Si è spento all’eta di 84 anni Paolo Villaggio. È stata una delle più grandi figure comiche italiane: è diventato popolare con il personaggio di “Fantozzi”, il cui primo episodio arrivò nelle sale nel 1975 e a cui seguirono moltissimi altri film di successo. Se Villaggio è noto al grande pubblico per il suo lavoro d’attore - sia al cinema che a teatro - in pochi sanno che ha avuto anche una breve carriera discografica.

Dal ’71 all’86 ha pubblicato alcuni singoli dedicati ai suoi film, “La ballata di Fantozzi/L’impiegatango”, "Fantozzo/Banda Fantozz”, “Grandi magazzini/Hapinesse” e due album: “Giandomenico Fracchia”, dove raccontava le avventura di Fracchia, uno dei suoi personaggi più noti, e "Fantozzi contro tutti”, le cui musiche sono state composte da Fred Buongusto.
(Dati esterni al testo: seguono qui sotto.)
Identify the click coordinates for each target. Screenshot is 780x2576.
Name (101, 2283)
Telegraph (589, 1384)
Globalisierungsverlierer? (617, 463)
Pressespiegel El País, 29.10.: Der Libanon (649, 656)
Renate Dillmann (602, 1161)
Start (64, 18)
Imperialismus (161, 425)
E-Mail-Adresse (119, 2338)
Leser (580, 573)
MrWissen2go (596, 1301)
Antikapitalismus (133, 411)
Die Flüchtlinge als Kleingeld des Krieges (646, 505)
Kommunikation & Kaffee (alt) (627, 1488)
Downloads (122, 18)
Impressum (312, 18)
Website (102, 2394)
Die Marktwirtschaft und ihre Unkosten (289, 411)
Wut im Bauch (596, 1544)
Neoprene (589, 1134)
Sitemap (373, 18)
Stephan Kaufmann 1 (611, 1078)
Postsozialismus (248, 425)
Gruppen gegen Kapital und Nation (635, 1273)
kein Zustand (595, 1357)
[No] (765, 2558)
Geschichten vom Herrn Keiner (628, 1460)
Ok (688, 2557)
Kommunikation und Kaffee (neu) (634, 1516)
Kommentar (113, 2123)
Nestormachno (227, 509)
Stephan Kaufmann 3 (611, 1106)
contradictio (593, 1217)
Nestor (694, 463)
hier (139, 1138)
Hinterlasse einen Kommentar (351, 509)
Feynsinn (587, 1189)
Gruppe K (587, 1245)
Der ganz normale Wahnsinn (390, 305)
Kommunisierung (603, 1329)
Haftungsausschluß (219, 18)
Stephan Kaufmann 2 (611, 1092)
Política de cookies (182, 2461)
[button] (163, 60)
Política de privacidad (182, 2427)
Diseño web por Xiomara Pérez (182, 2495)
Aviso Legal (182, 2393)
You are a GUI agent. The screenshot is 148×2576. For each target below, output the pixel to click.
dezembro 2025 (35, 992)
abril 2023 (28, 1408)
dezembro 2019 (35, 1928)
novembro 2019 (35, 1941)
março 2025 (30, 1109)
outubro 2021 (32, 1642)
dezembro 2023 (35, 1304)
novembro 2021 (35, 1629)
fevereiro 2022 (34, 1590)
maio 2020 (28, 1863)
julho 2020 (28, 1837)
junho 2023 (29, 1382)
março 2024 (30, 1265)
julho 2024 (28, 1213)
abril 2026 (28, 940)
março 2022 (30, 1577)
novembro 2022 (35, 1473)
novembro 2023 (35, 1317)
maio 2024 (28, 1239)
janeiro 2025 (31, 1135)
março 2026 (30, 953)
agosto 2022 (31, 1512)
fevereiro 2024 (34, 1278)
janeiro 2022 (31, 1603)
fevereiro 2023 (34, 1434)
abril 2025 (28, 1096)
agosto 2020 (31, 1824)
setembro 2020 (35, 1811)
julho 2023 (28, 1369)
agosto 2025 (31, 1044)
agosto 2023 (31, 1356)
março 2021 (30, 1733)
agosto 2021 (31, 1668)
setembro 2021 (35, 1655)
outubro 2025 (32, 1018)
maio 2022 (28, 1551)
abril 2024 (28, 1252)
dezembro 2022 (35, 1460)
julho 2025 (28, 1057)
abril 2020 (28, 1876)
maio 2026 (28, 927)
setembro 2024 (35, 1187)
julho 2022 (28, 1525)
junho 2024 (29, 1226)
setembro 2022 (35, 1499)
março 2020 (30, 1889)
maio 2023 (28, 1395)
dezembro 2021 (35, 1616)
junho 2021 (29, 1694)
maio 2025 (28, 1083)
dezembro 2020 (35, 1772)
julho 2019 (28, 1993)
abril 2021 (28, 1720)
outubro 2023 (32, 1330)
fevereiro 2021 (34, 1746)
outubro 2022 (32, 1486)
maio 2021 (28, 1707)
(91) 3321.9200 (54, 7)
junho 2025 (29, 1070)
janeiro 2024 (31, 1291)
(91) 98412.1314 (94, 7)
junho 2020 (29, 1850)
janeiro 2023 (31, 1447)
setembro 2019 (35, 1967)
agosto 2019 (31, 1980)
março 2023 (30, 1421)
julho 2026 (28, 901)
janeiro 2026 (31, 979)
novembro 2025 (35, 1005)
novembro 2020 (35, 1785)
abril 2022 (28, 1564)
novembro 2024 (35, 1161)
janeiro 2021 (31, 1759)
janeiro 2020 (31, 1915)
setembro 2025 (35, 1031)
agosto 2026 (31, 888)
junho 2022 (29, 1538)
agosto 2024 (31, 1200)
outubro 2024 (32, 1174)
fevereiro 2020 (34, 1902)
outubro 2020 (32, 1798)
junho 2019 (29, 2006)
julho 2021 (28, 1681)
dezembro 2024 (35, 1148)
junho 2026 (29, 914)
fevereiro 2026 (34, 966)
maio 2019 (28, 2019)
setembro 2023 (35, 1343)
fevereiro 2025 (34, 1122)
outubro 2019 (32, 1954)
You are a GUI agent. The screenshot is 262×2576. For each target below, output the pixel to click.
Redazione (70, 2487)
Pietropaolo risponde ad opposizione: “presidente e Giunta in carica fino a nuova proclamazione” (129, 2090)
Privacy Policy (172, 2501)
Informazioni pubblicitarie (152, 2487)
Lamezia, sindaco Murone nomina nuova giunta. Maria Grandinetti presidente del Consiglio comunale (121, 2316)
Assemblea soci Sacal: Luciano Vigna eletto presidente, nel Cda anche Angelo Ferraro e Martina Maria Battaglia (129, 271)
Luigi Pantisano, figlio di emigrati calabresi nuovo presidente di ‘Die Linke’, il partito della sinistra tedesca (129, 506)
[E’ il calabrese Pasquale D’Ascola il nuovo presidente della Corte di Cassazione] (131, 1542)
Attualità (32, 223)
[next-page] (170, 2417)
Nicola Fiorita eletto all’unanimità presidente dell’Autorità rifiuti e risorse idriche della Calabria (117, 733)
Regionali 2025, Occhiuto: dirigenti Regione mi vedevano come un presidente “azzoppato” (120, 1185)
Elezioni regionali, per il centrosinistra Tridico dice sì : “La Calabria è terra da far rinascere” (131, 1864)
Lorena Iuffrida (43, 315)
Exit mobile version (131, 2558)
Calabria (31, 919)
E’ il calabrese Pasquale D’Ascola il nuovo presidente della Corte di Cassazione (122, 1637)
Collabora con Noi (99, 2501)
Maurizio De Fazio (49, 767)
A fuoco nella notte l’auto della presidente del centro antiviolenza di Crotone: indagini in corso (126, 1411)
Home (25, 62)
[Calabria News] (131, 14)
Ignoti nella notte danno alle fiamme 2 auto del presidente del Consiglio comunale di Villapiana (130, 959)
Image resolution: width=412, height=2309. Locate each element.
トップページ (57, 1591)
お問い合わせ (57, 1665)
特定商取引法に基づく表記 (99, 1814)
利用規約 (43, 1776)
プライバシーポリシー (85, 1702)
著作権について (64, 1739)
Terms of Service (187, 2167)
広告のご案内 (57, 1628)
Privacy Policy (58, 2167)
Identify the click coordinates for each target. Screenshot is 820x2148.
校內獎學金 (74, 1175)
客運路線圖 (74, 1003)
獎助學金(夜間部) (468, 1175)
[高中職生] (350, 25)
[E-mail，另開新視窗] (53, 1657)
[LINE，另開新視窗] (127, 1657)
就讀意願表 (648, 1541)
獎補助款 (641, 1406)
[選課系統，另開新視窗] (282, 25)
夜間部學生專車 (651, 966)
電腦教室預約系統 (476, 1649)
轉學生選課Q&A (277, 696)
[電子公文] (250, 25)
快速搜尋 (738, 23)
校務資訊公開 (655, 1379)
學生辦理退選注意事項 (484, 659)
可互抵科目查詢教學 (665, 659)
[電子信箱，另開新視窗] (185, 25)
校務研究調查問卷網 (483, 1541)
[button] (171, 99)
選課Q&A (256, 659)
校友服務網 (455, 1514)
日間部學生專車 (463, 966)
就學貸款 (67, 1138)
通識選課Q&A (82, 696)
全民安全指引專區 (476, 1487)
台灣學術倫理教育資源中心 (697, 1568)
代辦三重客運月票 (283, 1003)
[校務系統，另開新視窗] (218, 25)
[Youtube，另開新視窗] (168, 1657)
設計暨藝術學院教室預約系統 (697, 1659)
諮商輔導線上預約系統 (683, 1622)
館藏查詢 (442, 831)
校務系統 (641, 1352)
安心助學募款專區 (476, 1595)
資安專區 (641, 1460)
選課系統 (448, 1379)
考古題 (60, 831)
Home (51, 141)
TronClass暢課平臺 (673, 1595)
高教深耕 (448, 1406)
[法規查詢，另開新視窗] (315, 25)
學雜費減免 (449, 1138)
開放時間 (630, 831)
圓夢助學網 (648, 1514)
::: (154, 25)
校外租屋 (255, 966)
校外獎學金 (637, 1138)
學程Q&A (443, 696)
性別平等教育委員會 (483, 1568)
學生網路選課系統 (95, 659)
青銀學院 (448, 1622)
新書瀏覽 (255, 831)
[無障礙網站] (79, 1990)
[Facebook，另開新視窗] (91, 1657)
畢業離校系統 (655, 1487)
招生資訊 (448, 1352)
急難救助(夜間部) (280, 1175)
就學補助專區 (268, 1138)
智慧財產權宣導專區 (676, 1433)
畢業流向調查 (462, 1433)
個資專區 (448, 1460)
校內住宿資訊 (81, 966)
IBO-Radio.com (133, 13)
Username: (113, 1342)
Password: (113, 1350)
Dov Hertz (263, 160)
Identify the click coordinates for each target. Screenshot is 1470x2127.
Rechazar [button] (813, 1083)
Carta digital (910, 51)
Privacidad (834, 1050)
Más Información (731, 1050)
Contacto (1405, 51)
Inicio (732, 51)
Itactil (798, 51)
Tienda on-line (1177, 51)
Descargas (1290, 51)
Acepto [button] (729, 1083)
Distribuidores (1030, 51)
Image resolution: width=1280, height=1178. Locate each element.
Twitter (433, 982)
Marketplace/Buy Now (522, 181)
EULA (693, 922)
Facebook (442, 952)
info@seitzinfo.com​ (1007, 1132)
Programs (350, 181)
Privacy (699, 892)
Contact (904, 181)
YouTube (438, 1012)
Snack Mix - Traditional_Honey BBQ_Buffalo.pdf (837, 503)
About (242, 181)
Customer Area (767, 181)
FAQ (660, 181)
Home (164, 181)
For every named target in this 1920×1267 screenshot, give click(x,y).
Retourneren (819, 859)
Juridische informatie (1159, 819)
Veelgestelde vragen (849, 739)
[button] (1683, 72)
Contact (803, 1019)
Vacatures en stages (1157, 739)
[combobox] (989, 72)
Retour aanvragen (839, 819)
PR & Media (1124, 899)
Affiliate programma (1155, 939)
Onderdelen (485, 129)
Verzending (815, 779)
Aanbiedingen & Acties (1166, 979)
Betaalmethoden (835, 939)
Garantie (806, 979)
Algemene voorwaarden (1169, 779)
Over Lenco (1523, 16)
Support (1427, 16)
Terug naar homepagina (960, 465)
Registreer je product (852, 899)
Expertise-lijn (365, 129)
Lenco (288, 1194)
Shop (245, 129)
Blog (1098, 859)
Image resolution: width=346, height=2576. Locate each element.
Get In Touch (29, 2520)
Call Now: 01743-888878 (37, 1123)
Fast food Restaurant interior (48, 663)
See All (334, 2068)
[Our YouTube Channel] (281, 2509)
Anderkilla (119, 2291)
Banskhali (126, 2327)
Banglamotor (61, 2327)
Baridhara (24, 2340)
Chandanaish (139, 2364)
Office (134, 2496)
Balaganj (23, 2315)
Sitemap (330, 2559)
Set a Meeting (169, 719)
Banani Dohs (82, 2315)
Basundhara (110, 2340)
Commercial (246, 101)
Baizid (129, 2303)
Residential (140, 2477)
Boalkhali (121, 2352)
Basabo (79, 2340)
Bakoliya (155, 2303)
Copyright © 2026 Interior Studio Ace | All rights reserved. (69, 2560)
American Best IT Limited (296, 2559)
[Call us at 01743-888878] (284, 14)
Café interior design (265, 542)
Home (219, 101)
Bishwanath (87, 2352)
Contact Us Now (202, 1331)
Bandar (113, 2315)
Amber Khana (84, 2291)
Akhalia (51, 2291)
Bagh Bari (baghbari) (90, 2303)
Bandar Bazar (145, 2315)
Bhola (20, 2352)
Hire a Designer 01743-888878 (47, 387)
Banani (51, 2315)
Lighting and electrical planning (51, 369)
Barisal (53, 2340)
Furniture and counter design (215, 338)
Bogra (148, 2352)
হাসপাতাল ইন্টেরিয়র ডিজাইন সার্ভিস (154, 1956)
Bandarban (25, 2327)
Molti anni prima, però, si era cimentato come autore aiutando l’amico Fabrizio De Andrè a scrivere due canzoni, poi pubblicate nel 1963 sullo stesso quarantacinque giri: “Il fannullone” e “Carlo Martello ritorna dalla battaglia di Poitiers”. Su quest’ultima uscì anche "La vera storia di Carlo Martello”, edito nel da Dalai nel 2011. Nel libro Villaggio racconta come la canzone sia nata una notte in cui De Andrè aveva perso una scommessa ed era stato costretto a mangiare un topo morto: “Fabrizio è pallidissimo: 'Passatemi la chitarra', dice, 'suonicchio un po', così mi passa...'" - scrive Villaggio - "Tocca le corde, plin plin... "Che bello questo motivo", dico io, "sembra una musica trovadorica". Fabrizio mi guarda: 'Tu che sei un patito di storia medievale, aiutami a scrivere le parole'. E cominciamo. Re Carlo tornava dalla guerra / lo accoglie la sua terra / cingendolo d’allor...". 

"Carlo Martello", per via delle sue influenze medievali, era sicuramente una canzone atipica per il periodo: “Quella che venne fuori era una canzone troppo atipica per gli standard dell’epoca” - ricordava Villaggio in un’intervista concessa a Gino Castaldo in occasione del decennale della scomparsa di De Andrè - “Era rivolta a un target diverso da quello delle canzonette che giravano, così pensammo di portarla a Milano a Nanni Ricordi, l'unico discografico illuminato che conoscevamo”. Ricordando Faber, invece, Villaggio lo dipingeva com un uomo “allegro, divertente, paradossale, disposto a cose molto normali. L'hanno confinato in quella zona, sono soprattutto i nuovi amici di allora, che allora non c'erano, che se lo ricordano così, non tanto allegro, ombroso, invece aveva una voglia di comunicare assoluta, e col tempo ce l'ha fatta”.